* [TAREFAS E EXERCÍCIOS]:
- a) Segundo o texto das leituras, para onde os irmãos levaram Saulo antes de o fazerem seguir para Tarso?
- b) Cite, sem alterar nada, o trecho do texto das leituras entre "Cumprirei a minha" e "os seus corações.", inclusive.
- c) Escreva a continuação do texto das leituras a partir do ponto em que ele termina.

* [TEXTO DE LEITURA]:
===

São
Luís Maria Grignion de Montfort, presbítero
Bta
Maria Felícia de Jesus Sacramentado, virgem de nossa Ordem
Santa Gianna Beretta Molla, mãe de família
1ª
Leitura (At 9,26-31): Naqueles dias, Saulo chegou a Jerusalém e
procurava juntar-se aos discípulos. Mas todos o temiam, por não acreditarem que
fosse discípulo. Então, Barnabé tomou-o consigo, levou-o aos Apóstolos e
contou-lhes como Saulo, no caminho, tinha visto o Senhor, que lhe tinha falado,
e como em Damasco tinha pregado com firmeza em nome de Jesus. A partir desse
dia, Saulo ficou com eles em Jerusalém e falava com firmeza no nome do Senhor.
Conversava e discutia também com os helenistas, mas estes procuravam dar-lhe a
morte. Ao saberem disto, os irmãos levaram-no para Cesareia e fizeram-no seguir
para Tarso. Entretanto, a Igreja gozava de paz por toda a Judeia, Galileia e
Samaria, edificando-se e vivendo no temor do Senhor e ia crescendo com a
assistência do Espírito Santo.
Salmo
Responsorial: 21
R. Eu Vos louvo, Senhor, na
assembleia dos justos.
Cumprirei a minha promessa na
presença dos vossos fiéis. Os pobres hão de comer e serão saciados, louvarão o
Senhor os que O procuram: vivam para sempre os seus corações.
Hão de lembrar-se do Senhor e
converter-se a Ele todos os confins da terra; e diante d’Ele virão prostrar-se
todas as famílias das nações.
Só a Ele hão de adorar todos os
grandes do mundo, diante d’Ele se hão de prostrar todos os que descem ao pó da
terra.
Para Ele viverá a minha alma,
há-de servi-lo a minha descendência. Falar-se-á do Senhor às gerações vindouras
e a sua justiça será revelada ao povo que há-de vir: «Eis o que fez o Senhor».
2ª
Leitura (1Jo 3,18-24): Meus filhos, não amemos com palavras e com a
língua, mas com obras e em verdade. Deste modo saberemos que somos da verdade e
tranquilizaremos o nosso coração diante de Deus; porque, se o nosso coração nos
acusar, Deus é maior que o nosso coração e conhece todas as coisas. Caríssimos,
se o coração não nos acusa, tenhamos confiança diante de Deus e receberemos
d’Ele tudo o que Lhe pedirmos, porque cumprimos os seus mandamentos e fazemos o
que Lhe é agradável. É este o seu mandamento: acreditar no nome de seu Filho,
Jesus Cristo, e amar-nos uns aos outros, como Ele nos mandou. Quem observa os
seus mandamentos permanece em Deus e Deus nele. E sabemos que permanece em nós
pelo Espírito que nos concedeu.

===

* [DADOS FORNECIDOS]:
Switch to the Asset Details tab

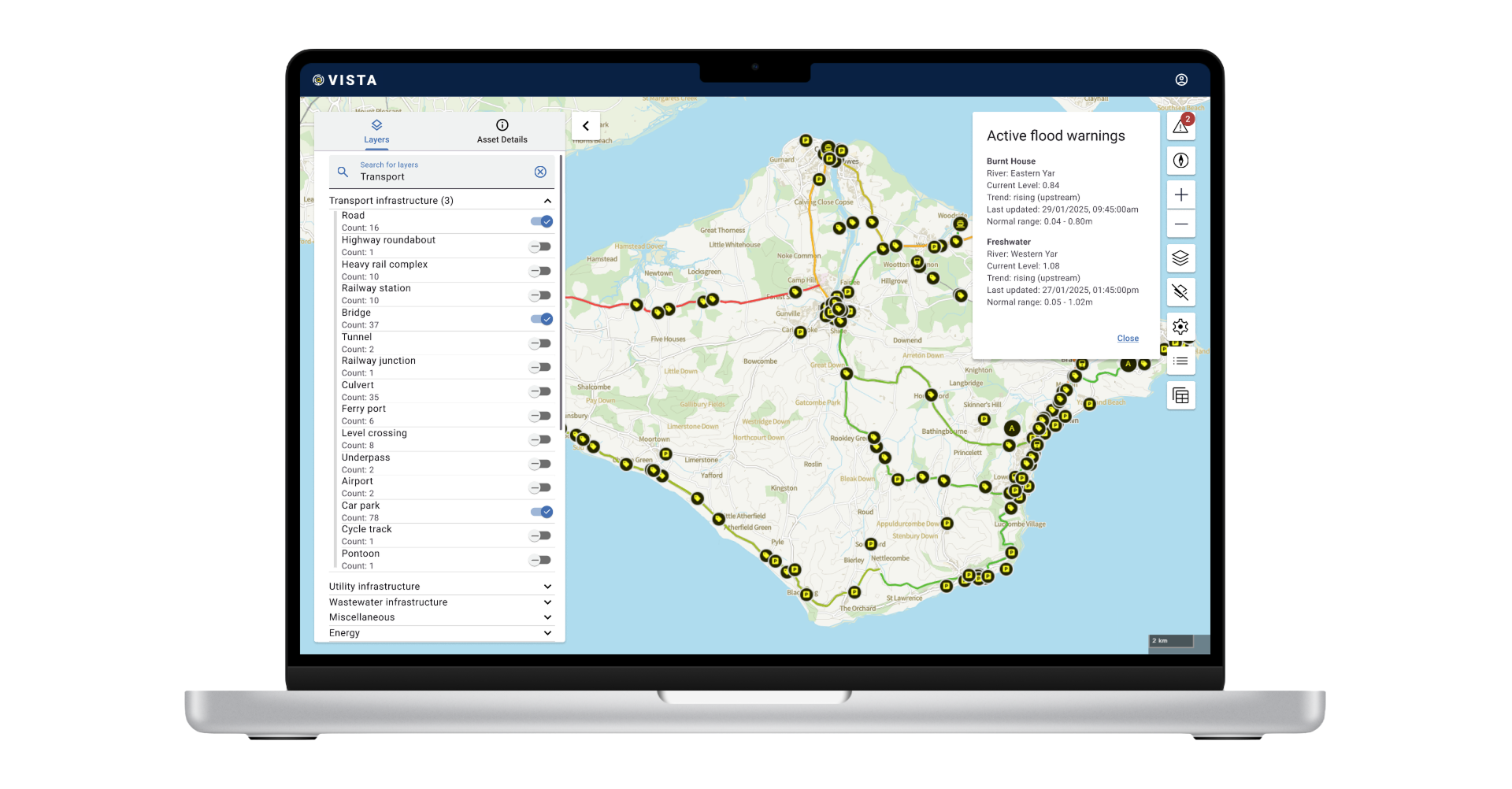tap(502, 131)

===

* [RESPOSTAS POR TAREFA]:
- a) Para Cesareia.

- b)
Cumprirei a minha promessa na
presença dos vossos fiéis. Os pobres hão de comer e serão saciados, louvarão o
Senhor os que O procuram: vivam para sempre os seus corações.

- c)
Aleluia. Diz o Senhor:
«Permanecei em Mim e Eu permanecerei em vós; quem permanece em Mim dá muito
fruto». Aleluia.
Evangelho
(Jo 15,1-8): «Eu sou a videira verdadeira e meu Pai é o agricultor. Todo
ramo que não dá fruto em mim, ele corta; e todo ramo que dá fruto, ele limpa,
para que dê mais fruto ainda. Vós já estais limpos por causa da palavra que vos
falei. Permanecei em mim, e eu permanecerei em vós. Como o ramo não pode dar
fruto por si mesmo, se não permanecer na videira, assim também vós não podereis
dar fruto se não permanecerdes em mim. Eu sou a videira e vós, os ramos. Aquele
que permanece em mim, como eu nele, esse dá muito fruto; pois sem mim, nada
podeis fazer. Quem não permanecer em mim será lançado fora, como um ramo, e
secará. Tais ramos são apanhados, lançados ao fogo e queimados. Se
permanecerdes em mim, e minhas palavras permanecerem em vós, pedi o que
quiserdes, e vos será dado. Nisto meu Pai é glorificado: que deis muito fruto e
vos torneis meus discípulos».
«Nisto meu Pai é glorificado:
que deis muito fruto»
Rev. D. Joan MARQUÉS i Suriñach (Vilamarí,
Girona, Espanha)
Hoje, o Evangelho apresenta-nos a
alegoria da videira e os ramos. Cristo é a verdadeira videira, nós somos os
ramos e o Pai o agricultor.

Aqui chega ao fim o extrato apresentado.